Work to complete ::
Repeat each record exactly as written, and drop any images.

Data extracts ::
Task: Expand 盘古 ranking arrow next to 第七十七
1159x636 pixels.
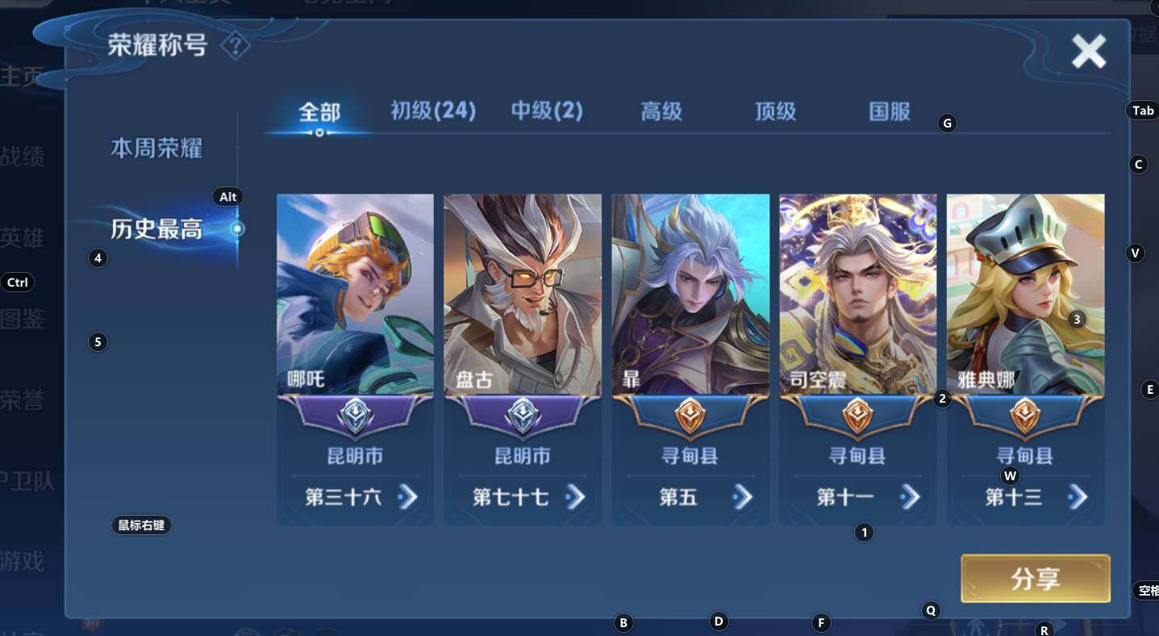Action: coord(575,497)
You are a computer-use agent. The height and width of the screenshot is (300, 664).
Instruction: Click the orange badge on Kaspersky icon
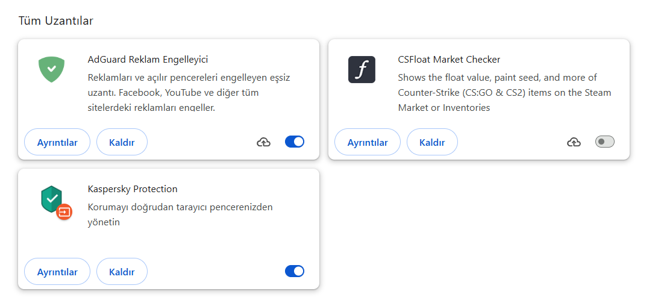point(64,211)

Your solution ::
Task: Expand 盘古 ranking arrow next to 第七十七
1159x636 pixels.
Action: coord(575,497)
You are a computer-use agent. The height and width of the screenshot is (300, 664).
Instruction: Click the orange badge on Kaspersky icon
point(64,211)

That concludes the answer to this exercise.